A six heures du matin, comme il était convenu, le père reparaît. Il comprend tout et il a l'imprudence de s'en plaindre. Le soldat entre dans une violente colère et fait à son père une scène au cours de laquelle il l'accable de toutes les injures qu'il est possible d'inventer. Il l'accuse, pour commencer, d'avoir enveloppé sa future belle-fille d'une sorte d'amour coupable. Il a commis, au moins en esprit, le péché du roi Salomon. Ensuite le soldat accuse le vieillard de lâcheté. Pourquoi ne se bat-il pas, lui aussi? Le père répond tout naturellement que c'est à cause de son âge, et alors le soldat généralise le débat : tous ceux qui ne se battent pas pour une raison ou pour une autre, quelle qu'elle soit, sont odieux.

Tu n'as pas conçu la scélératesse de te faire du plaisir avec la personne de ma fiancée. Mais tu t'es fait un bonheur avec ma douleur. Que t'en resterait-il si je restais vivant? Ça te gênerait tant, que je reste vivant... Ah! guerre, délectable aux vieux! Comment ne la chérirais-tu pas? Il te faudrait un cœur d'une autre trempe. Elle t'a comblé. Qu'il fait bon être vieux ! Les vieux s'en vont tout éveillés et bien vivants dans le plus fabuleux des rêves...

Comment soutiendrais-tu seulement mon regard? Je suis ton bienfaiteur, que tu as trahi. Je te sauve. Et tu me hais...

Tu m'as transmis un jour, sans y penser, la vie. Chaque jour je préserve la tienne. Que parles-tu de ta paternité encore! Les rôles sont

intervertis. Tu n'as rien qui ne vienne de moi. C'est moi qui suis ton père...

A la Comédie-Française, il a tout de même fallu couper ces gentillesses.

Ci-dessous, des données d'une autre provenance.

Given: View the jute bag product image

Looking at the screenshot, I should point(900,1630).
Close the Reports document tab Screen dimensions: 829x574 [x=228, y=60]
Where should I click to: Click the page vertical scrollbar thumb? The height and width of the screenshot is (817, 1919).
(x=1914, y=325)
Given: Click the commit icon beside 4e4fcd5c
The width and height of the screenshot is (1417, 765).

Aude, ravie, sent aussitôt se rallumer son amour. Elle le crie au soldat: s'il meurt, elle mourra. Mais le soldat, de plus en plus sublime, lui rappelle que son devoir est d'être aimée et d'aimer. Elle se remariera, en souvenir de lui, il l'ordonne du fond de sa tombe, sous condition qu'elle n'épouse qu'un combattant. Le père, soudain illuminé, tombe aux genoux de son fils, qui pardonne. Enfin, épuisé par tant de générosité, le soldat s'éloigne en chancelant et s'en va vers la

mort.

On demeure ébloui que M. Raynal ait tiré une pareille pauvreté d'un pareil sujet. Il avait en main les plus grands sentiments du monde, et voilà ce qu'il en a fait ! En vérité, c'est presque incroyable.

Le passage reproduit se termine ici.